Fun

Dice Roller: Probability, Expected Values, and Why Advantage Matters More Than You Think

By David Brown · February 2026 · 3 min read

Dice are probability machines. The distribution of outcomes from different dice combinations has interesting mathematical properties that affect game design and play strategy.

Single Die Distributions

A single fair die produces a uniform distribution — every face equally likely. A d6 (standard six-sided die) has expected value of 3.5 (average roll). A d20 has expected value of 10.5.

Common dice and their ranges:

  • d4: 1–4 (expected: 2.5)
  • d6: 1–6 (expected: 3.5)
  • d8: 1–8 (expected: 4.5)
  • d10: 1–10 (expected: 5.5)
  • d12: 1–12 (expected: 6.5)
  • d20: 1–20 (expected: 10.5)
  • d100: 1–100 (expected: 50.5)

Multiple Dice: Why 2d6 ≠ 1d12

Rolling 2d6 (two six-sided dice, sum the results) produces a bell curve distribution — outcomes near 7 are much more likely than outcomes near 2 or 12. Rolling a 7 is 6× more likely than rolling a 12.

Rolling 1d12 produces a flat distribution — every result equally likely.

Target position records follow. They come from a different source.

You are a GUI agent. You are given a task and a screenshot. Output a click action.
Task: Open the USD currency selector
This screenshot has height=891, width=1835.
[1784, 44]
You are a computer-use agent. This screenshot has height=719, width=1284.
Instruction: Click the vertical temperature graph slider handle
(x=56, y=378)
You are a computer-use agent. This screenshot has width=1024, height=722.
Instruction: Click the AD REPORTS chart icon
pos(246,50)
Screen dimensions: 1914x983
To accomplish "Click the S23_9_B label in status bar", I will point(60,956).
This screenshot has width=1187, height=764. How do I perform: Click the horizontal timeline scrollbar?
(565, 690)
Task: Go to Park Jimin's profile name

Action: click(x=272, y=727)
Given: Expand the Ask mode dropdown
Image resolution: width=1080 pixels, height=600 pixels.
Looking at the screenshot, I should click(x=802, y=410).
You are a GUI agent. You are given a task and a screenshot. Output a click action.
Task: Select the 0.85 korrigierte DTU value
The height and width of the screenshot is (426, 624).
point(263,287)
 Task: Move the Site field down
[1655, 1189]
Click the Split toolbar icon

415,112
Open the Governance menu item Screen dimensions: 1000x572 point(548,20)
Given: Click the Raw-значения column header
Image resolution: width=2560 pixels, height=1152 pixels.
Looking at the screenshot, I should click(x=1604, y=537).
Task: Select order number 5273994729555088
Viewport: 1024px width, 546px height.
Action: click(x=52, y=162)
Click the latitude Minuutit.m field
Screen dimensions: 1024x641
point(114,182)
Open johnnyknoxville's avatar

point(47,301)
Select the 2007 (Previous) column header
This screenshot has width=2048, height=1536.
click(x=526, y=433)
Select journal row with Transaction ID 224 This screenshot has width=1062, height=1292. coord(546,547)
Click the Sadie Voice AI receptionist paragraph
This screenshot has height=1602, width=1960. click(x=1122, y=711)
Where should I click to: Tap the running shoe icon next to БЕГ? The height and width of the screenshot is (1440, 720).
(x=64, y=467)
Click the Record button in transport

Same range (2–12 vs 1–12), completely different probability distributions. Game designers use this intentionally: 2d6 damage is more predictable; 1d12 is "swingy."

Advantage in D&D

Rolling with advantage means rolling two d20s and taking the higher result. This shifts the distribution significantly:

  • Probability of rolling 20 normally: 5%
  • Probability of rolling 20 with advantage: 1 - (19/20)^2 ≈ 9.75%

Expected value of a d20: 10.5

Expected value of d20 with advantage: 13.83

Advantage effectively adds about +3.3 to your average roll — but it's worth more when you need high numbers (nat 20 for critical hits) and less valuable when any success works.